Fachin revoga liminar de Toffoli que obrigava Lava Jato compartilhar dados com a PGR

Banco de dados da força-tarefa é alvo de disputa de poder

Aguirre Talento
O Globo

O ministro do Supremo Tribunal Federal (STF) Edson Fachin revogou a decisão liminar concedida pelo presidente do STF, Dias Toffoli, durante o plantão judiciário e suspendeu a ordem concedida à Procuradoria-Geral da República para obter cópias dos bancos de dados das forças-tarefas da Lava Jato.

O assunto virou a principal frente de atrito entre o procurador-geral da República Augusto Aras e as forças-tarefas. A PGR havia apresentado uma ação durante o plantão judicial argumentando que a Lava Jato se recusava a fornecer os bancos de dados das investigações. Toffoli concedeu a liminar e determinou que as forças-tarefas fornecessem todo o material à equipe de Aras.

RESPALDO LEGAL – Em sua decisão, Fachin afirmou que os argumentos apresentados pelo vice-procurador-geral da República Humberto Jacques de Medeiros não teriam respaldo legal. Jacques argumentou no pedido que a negativa de acesso às bases de dados da Lava Jato feria um entendimento do STF de que o Ministério Público funcionaria pelo “princípio da unidade” e que também havia indícios de investigação de pessoas com foro privilegiado, por causa de uma tabela anexada a uma denúncia que citava doações eleitorais feitas a parlamentares.

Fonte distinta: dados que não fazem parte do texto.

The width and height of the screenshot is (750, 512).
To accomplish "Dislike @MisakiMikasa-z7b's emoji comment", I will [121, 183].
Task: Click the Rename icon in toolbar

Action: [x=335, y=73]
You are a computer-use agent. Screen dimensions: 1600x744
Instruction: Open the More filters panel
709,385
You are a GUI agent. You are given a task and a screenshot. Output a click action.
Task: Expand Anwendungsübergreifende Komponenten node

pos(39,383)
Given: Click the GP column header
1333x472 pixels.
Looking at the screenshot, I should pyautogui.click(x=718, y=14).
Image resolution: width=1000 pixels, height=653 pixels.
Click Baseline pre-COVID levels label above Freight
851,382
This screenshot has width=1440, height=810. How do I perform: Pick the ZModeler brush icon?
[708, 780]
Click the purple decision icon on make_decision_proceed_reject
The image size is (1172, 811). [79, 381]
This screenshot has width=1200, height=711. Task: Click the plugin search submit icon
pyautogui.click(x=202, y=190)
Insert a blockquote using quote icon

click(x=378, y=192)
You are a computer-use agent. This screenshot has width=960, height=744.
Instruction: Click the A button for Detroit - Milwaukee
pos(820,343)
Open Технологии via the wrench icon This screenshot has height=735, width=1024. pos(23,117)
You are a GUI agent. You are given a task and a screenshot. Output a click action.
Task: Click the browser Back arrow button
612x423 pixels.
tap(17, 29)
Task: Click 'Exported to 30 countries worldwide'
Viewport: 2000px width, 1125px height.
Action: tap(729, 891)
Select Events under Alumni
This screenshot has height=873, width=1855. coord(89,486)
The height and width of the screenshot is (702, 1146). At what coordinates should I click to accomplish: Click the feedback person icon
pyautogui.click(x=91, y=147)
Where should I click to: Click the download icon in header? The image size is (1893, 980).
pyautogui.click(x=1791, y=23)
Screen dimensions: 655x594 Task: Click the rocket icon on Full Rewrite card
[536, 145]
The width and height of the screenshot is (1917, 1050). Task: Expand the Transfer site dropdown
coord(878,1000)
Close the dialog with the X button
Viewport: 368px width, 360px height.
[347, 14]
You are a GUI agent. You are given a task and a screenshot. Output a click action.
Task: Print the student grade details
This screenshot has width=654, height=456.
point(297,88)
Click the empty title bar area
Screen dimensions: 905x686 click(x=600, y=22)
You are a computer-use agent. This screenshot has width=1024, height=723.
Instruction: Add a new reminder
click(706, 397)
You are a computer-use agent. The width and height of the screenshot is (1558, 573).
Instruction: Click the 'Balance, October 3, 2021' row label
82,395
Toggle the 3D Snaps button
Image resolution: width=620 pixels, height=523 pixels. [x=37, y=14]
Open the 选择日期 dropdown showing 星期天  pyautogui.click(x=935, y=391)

“Decisão sobre remoção de membros do Ministério Público não serve, com o devido respeito, como paradigma para chancelar, em sede de reclamação, obrigação de intercâmbio de provas intrainstitucional. Entendo não preenchidos os requisitos próprios e específicos da via eleita pela parte reclamante.”, escreveu. Para Fachin, a interpretação dada ao STF sobre esse assunto não estabelece a obrigatoriedade do “intercâmbio de provas”.

EQUÍVOCOS – O ministro também apontou equívocos no argumento de que a Lava Jato de Curitiba estaria investigando políticos com foro privilegiado. Fachin apontou que esse argumento baseia-se apenas no pedido “unilateral” de um advogado de defesa, que ainda não foi julgado pelo STF. Por isso, não era possível concluir desde já que a Lava Jato realizou investigações irregulares sobre pessoas com foro privilegiado, o que configuraria a usurpação de competência do STF.

“Nota-se, portanto, que a requerente se baseia nos argumentos declinados de forma unilateral por outro reclamante, sobre os quais ainda sequer há pronunciamento jurisdicional, para requerer o acesso à base de dados estruturados e não estruturados de forças-tarefas instituídas em Procuradorias da República localizadas em 3 (três) Unidades da Federação, em razão da alegada usurpação da competência do Supremo Tribunal Federal por juízo federal de apenas uma delas”, escreveu Fachin.

10 thoughts on “Fachin revoga liminar de Toffoli que obrigava Lava Jato compartilhar dados com a PGR

  1. Está difícil decidir quem esconde o q. Realmente o STF está completamente perdido. Se perdem em decisões sem fundamento tanto para condenar quanto para absolver. E eu como cidadão fico aqui a mercê destes 11 patetas. Não tem mais como falar se em segurança jurídica. Ela simplesmente não existe no Brasil. A ineficiência do STF é uma unanimidade entre todas as correntes políticas. Quem sabe JB lidere uma faxina geral. Até o PT deverá apoiá-lo.

  2. Fez certo o Ministro Fachin (!)
    Já havia antes dado como exemplo as Chefes as dos Ministérios Públicos estaduais, ou seja, os Procuradores-Gerais de Justiça que não têm direito de acesso aos autos de procedimentos sob sigilo das Promotorias de Justiça apenas por serem chefes da Instituição…

    Agora eu pergunto:
    Por que o Dias Toffoli, como Presidente da Corte durante o recesso, concede pedido liminar (?) para caso que pode ser revogado, não se figurando a vista do Ministro Relator como de direito do autor do pedido, este que já teve acesso por conta daquela liminar concedida pelo outro membro na Presidência da Corte (?)